[Record excerpts Boundary: Start]
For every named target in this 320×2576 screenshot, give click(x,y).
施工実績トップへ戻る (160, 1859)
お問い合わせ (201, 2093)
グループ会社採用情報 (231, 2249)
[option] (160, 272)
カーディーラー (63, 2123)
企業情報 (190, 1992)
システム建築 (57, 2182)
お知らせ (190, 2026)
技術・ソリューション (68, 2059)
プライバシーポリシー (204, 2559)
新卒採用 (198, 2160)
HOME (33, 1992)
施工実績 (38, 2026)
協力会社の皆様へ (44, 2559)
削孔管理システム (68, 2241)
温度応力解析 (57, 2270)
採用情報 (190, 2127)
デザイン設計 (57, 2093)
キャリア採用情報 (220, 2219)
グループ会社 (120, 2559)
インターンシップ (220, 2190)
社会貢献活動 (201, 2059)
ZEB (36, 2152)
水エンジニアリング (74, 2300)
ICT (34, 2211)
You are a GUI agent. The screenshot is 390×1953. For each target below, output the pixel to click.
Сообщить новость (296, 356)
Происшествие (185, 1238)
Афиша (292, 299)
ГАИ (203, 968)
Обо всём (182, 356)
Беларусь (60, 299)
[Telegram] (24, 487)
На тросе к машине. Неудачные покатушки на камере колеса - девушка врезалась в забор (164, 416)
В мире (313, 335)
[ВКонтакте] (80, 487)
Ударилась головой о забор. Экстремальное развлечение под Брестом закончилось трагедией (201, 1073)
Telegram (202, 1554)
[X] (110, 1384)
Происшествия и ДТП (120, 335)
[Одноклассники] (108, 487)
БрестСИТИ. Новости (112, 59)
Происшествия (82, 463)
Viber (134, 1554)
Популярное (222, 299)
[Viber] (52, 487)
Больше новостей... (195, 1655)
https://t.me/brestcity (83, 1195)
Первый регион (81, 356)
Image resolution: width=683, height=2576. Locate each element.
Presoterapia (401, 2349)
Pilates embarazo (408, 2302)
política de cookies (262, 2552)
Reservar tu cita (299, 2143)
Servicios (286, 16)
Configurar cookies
[Record excerpts Boundary: End]
Exercise brief
Scan the listing above for the line that has "ZEB (36, 2152)", then copy exactly from that line through the line that has "[ВКонтакте] (80, 487)".

Task result
ZEB (36, 2152)
水エンジニアリング (74, 2300)
ICT (34, 2211)
You are a GUI agent. The screenshot is 390×1953. For each target below, output the pixel to click.
Сообщить новость (296, 356)
Происшествие (185, 1238)
Афиша (292, 299)
ГАИ (203, 968)
Обо всём (182, 356)
Беларусь (60, 299)
[Telegram] (24, 487)
На тросе к машине. Неудачные покатушки на камере колеса - девушка врезалась в забор (164, 416)
В мире (313, 335)
[ВКонтакте] (80, 487)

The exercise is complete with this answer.